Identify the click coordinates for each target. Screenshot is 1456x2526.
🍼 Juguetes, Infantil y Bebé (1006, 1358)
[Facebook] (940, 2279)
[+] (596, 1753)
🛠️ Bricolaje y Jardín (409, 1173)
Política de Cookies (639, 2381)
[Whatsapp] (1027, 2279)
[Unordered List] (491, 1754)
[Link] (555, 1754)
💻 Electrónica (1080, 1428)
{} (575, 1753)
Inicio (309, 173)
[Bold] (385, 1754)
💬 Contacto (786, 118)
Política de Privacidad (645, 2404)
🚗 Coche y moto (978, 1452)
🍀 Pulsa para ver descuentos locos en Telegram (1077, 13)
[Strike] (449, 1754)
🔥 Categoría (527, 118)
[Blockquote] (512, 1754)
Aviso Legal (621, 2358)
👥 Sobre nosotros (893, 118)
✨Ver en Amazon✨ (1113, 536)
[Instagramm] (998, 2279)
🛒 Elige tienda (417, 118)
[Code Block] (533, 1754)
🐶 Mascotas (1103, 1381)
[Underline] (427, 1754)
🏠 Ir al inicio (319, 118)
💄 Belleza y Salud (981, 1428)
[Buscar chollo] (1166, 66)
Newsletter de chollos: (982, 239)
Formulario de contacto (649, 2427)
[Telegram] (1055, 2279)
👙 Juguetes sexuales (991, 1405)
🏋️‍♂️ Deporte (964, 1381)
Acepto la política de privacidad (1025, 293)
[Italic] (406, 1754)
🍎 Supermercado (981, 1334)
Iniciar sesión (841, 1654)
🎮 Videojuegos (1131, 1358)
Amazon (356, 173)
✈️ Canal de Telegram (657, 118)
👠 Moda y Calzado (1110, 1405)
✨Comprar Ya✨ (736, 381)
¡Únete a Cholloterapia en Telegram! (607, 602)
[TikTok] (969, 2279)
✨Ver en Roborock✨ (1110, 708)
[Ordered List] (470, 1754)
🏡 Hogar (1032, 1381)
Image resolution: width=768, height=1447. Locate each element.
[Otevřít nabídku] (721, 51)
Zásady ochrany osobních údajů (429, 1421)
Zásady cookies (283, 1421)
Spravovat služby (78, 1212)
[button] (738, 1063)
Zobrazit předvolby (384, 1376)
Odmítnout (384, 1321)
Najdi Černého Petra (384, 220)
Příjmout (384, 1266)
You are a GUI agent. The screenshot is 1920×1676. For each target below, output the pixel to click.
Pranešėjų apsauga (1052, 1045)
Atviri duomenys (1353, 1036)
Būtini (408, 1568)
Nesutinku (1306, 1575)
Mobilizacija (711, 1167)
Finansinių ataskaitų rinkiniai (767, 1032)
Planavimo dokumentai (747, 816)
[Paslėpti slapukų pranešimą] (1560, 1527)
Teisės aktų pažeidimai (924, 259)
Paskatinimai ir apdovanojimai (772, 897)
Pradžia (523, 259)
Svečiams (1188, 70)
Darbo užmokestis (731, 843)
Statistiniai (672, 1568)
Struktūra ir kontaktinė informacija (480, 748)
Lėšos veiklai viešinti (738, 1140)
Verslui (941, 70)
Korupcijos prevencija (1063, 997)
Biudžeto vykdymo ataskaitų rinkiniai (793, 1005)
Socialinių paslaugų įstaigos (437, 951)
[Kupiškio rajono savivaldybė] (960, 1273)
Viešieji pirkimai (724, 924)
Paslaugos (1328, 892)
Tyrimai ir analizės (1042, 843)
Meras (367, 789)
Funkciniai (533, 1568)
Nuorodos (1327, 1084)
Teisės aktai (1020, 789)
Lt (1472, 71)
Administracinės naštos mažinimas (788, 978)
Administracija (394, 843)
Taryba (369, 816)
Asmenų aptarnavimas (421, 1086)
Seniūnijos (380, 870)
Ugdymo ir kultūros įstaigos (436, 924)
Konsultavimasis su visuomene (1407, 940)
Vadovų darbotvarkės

===============

Filter the records for lines containing the word "ataskaitų" and copy each one.

## Result of this exercise
Finansinių ataskaitų rinkiniai (767, 1032)
Biudžeto vykdymo ataskaitų rinkiniai (793, 1005)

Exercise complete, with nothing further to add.